Health Insurance Companies and Healthcare
More than 50% of U.S. bankruptcies are from medical bills. In 75% of those bankruptcies, the people had health insurance.
What are insurance companies concerned about?
Keeping premiums up and claims down, which equals higher profits for them and their shareholders. In theory, they will look for any loophole available to deny a claim, raise premiums, and get more shareholder value than their competitors. This is what our current system encourages and as a corporation, they are required to increase value for their shareholders, first and foremost.
Why are people with health insurance going bankrupt?
Research has shown two categories of medical expense bankruptcies:
– People with a severe medical condition became too sick to work, then lost their job and the group health insurance with it (reported average medical bills of $22,568).
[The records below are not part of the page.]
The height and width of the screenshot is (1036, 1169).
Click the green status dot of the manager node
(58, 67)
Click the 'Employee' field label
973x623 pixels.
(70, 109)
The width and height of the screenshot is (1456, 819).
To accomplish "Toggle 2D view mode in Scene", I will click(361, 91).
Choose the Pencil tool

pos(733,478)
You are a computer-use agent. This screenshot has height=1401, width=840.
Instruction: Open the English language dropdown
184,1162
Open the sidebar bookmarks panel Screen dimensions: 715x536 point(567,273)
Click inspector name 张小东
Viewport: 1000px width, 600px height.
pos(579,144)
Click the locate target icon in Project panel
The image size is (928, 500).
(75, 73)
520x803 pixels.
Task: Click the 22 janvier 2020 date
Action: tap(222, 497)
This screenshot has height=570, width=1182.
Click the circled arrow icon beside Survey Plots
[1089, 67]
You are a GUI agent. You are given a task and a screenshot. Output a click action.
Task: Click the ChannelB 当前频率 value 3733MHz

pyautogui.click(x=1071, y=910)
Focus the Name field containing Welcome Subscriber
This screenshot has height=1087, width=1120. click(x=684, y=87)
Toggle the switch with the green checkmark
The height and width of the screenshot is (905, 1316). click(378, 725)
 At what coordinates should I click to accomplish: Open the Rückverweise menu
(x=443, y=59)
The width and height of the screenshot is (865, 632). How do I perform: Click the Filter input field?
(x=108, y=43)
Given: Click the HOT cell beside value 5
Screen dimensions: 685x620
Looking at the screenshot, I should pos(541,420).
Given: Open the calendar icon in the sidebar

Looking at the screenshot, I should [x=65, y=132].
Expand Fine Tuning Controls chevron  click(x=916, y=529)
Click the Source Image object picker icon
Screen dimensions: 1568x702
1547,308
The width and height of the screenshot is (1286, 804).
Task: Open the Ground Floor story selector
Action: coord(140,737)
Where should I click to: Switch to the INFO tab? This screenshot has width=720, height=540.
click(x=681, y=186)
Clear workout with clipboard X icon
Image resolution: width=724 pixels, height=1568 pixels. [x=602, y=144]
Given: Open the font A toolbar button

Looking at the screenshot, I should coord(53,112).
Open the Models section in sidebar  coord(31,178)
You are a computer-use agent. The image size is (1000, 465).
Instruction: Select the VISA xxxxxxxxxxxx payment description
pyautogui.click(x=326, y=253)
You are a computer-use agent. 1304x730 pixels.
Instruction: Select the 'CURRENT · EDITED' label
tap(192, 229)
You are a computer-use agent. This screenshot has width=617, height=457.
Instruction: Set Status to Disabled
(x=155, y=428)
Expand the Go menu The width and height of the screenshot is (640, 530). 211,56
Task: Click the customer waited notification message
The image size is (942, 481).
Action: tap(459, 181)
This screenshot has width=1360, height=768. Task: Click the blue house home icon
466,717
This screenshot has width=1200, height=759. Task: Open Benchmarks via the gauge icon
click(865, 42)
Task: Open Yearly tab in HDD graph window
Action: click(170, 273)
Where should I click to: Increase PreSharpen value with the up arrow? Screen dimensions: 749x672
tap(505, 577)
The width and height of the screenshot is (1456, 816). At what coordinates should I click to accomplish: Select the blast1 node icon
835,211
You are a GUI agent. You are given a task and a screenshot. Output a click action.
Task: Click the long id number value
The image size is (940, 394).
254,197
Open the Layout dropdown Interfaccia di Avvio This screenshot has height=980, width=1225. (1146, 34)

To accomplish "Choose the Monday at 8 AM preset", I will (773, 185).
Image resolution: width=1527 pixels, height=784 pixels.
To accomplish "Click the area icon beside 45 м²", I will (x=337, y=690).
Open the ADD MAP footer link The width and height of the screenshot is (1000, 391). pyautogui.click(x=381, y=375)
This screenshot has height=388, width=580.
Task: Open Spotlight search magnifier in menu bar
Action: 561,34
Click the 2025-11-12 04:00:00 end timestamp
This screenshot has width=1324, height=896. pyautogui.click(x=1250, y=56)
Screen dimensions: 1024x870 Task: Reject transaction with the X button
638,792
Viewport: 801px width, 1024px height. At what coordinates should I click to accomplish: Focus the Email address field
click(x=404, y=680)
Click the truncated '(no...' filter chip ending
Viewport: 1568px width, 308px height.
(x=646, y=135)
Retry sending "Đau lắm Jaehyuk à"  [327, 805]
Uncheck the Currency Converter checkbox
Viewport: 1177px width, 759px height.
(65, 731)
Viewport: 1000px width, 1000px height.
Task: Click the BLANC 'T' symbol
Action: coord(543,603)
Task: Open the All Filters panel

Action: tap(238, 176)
– People who kept coverage had too many copays, too high of deductibles, and too many loopholes that they could not afford to pay the cost of their care. Most bankruptcies occurred in this category (reported average medical bills of $17,749).
What does the data say?
For those in bankruptcy due to medical expenses, the breakdown was:
– Hospital costs – 48%
– Prescription drugs – 18.6%
– Doctor’s bills – 15.1%
– Insurance premiums – 4.1%
The health problems that left patients with the highest out-of-pocket expenses were ranked as follows:
– Neurologic (i.e., multiple sclerosis): $34,167
– Diabetes: $26,971
– Injuries: $25,096
– Stroke: $23,380
– Mental illnesses: $23,178
– Heart disease: $21,955
What can be done?
– Make healthy living your main health strategy (to address chronic diseases like Diabetes, Heart Disease, Stroke, and Cancer) and purchase insurance for what is needed for catastrophic conditions and emergencies
– Use health savings accounts (HSAs) and other tax-advantaged accounts to minimize your dependence upon health insurance
– Get a professional and ethical agent who can take the time to explain what your contract covers and doesn’t cover
– Find out ratings of different insurance carriers based not only on financial stability and provider networks but on timely claims payment and customer service and satisfaction
– Become familiar with insurance terms and learn to read your proposed or existing insurance contracts and be ready to fight
– Subscribe to a health advocacy group that helps to audit your healthcare bills, pleads your case and who can advise you on least cost procedures.
– Identify the gaps in coverage and seek to fill them with affordable supplemental alternatives like:
— Disability insurance
— Accident insurance
— Critical Illness Insurance
– Read and learn. Think then act! It is time for a change.